The Federal Court ultimately found that the Sellers breached the material information disclosure warranty, and in reaching this conclusion held that:
although the data room included underlying materials like bank statements and the Gill Email that could have corrected the Buyer's misapprehension of revenue figures, relying on the Buyer to find these was not a "realistic possibility", especially in the context of a sale transaction where there was a fulsome data room and contrary representations made by the Sellers;
the Sellers should have notified the Buyer of the underlying materials given their materiality and the impact of revenue on the adjusted EBIT-based purchase price; and
the presence of bank statements and other verification documents in the data room alone was insufficient to conclude that the information was disclosed in accordance with the warranty.
It was also held that the Sellers breached the warranty regarding the reasonableness of forecasts as the Gill Email clearly showed that the future revenue projections lacked proper foundation.
Having found breaches of the material information disclosure warranty and the forecast warranty, the Federal Court considered there to be a breach of the true and complete warranty since certain representations made in the Sale Agreement were not true.

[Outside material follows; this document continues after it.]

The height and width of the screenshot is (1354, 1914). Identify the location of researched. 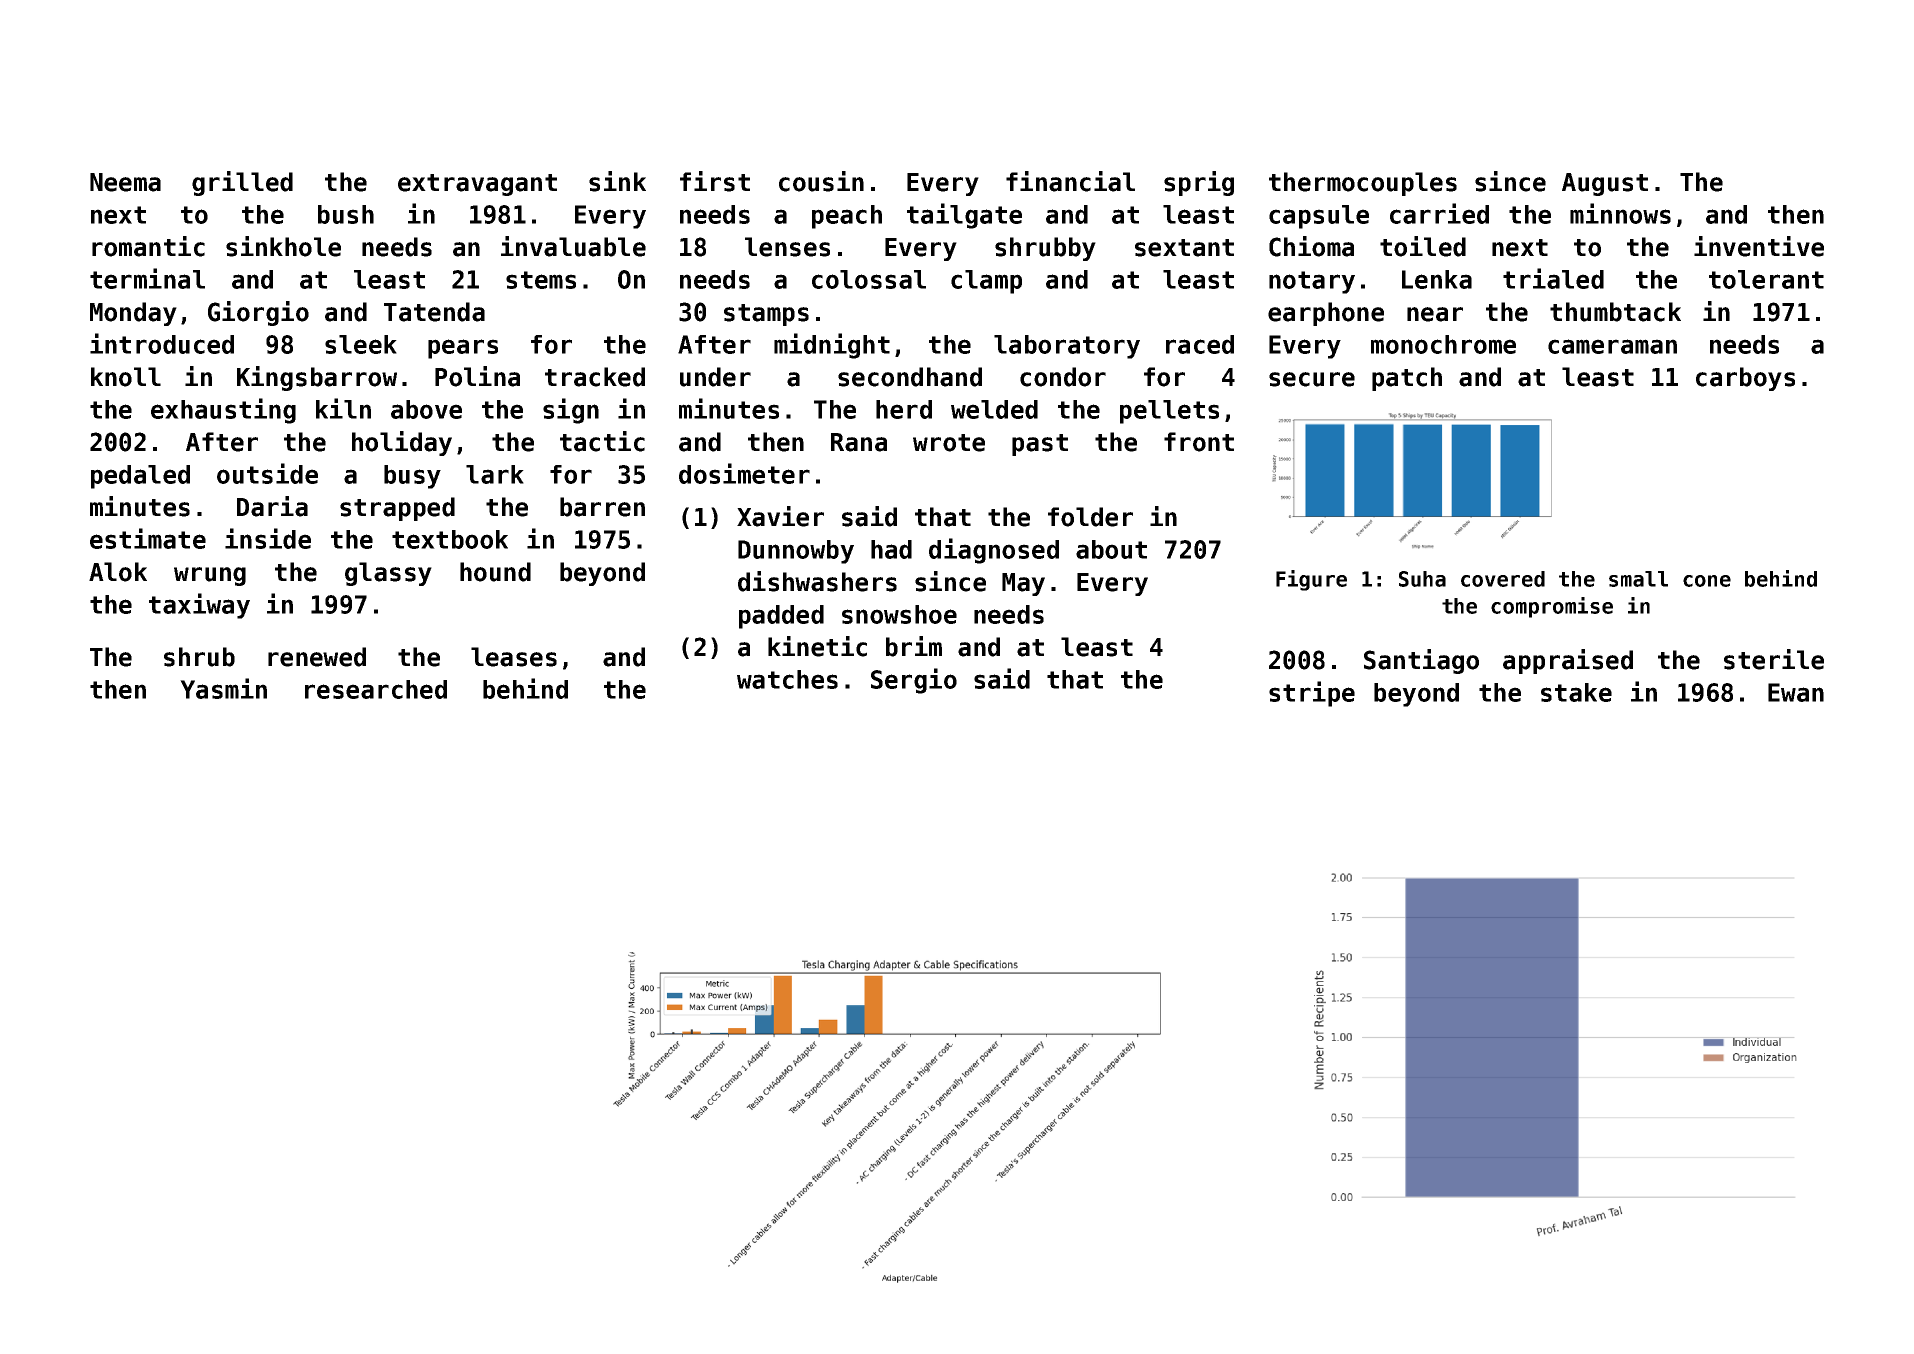
(376, 689).
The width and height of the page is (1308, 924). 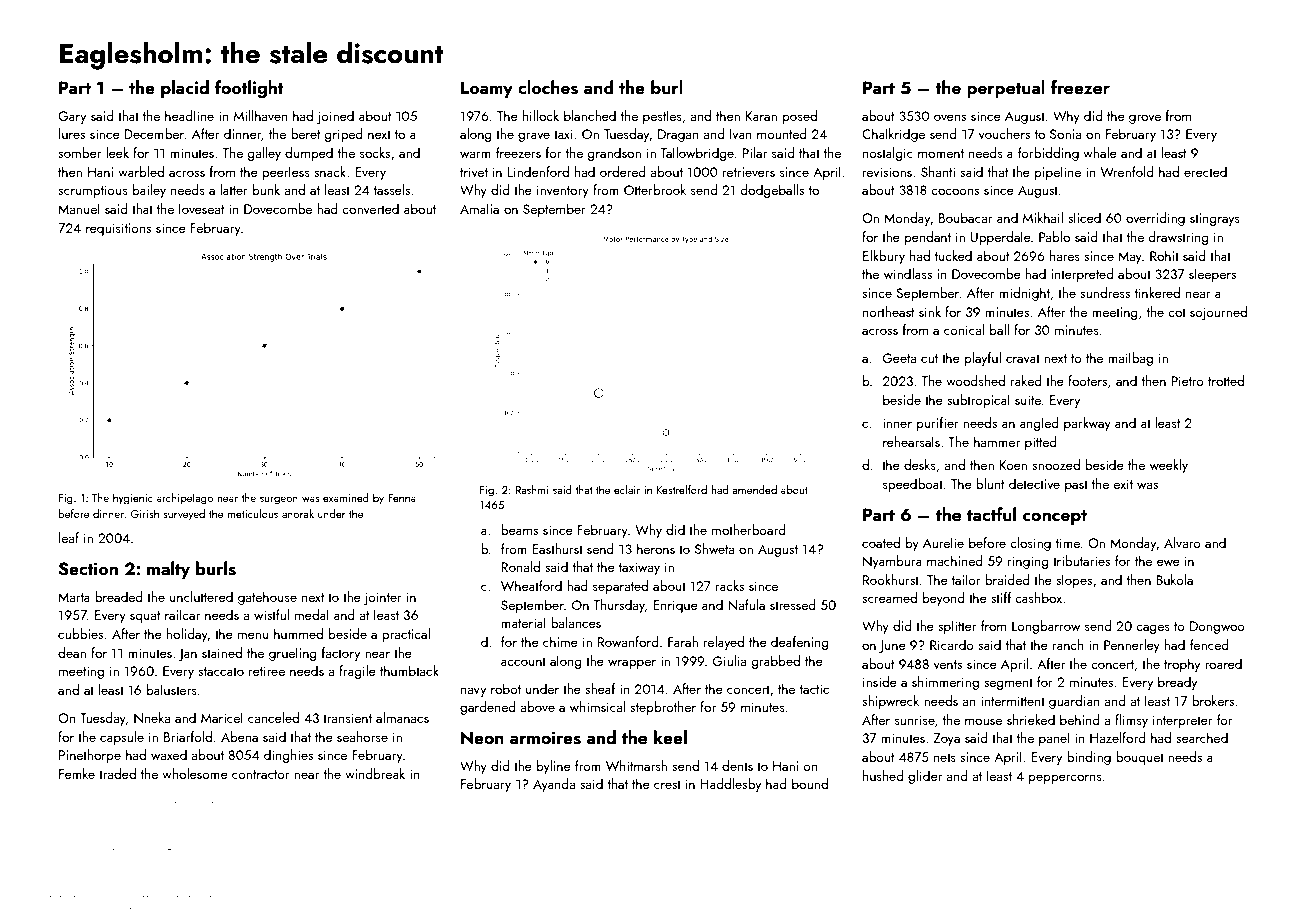 What do you see at coordinates (749, 529) in the page?
I see `motherboard` at bounding box center [749, 529].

The Federal Court considered the Sale Agreement’s limitation of liability clauses, under which the Buyer accepts all matters “accurately and fairly disclosed” in the data room, relieving the Sellers of liability for those disclosures. However, as the Sellers breached the warranty to disclose all material information, they could not be said to have made accurate and fair disclosures, rendering the limitation of liability unavailable. The Federal Court did seem to place significant emphasis upon the fact that:
although the data room may have contained the "source documents" that could have led to the breaches of warranty being discernible, the significance of the matter was such that more was needed to be done to bring it to the attention of the Buyer; and
it could not be satisfied with the evidence of Mr Harris in endeavouring to explain the manner in which disclosure took place.
Key takeaways
The decision in this case highlights that a seller should not simply place significantly material information into the data room, in the hope that it would go unnoticed or later be relied on to defend against issues of non-disclosure. A good due diligence process requires a seller to correct misrepresentations or misunderstandings directly with a buyer. It also confirms that a heavily populated data room may not alone amount to full disclosure of all material information known to a seller about the business and the company for the purposes of disclosure of information warranties.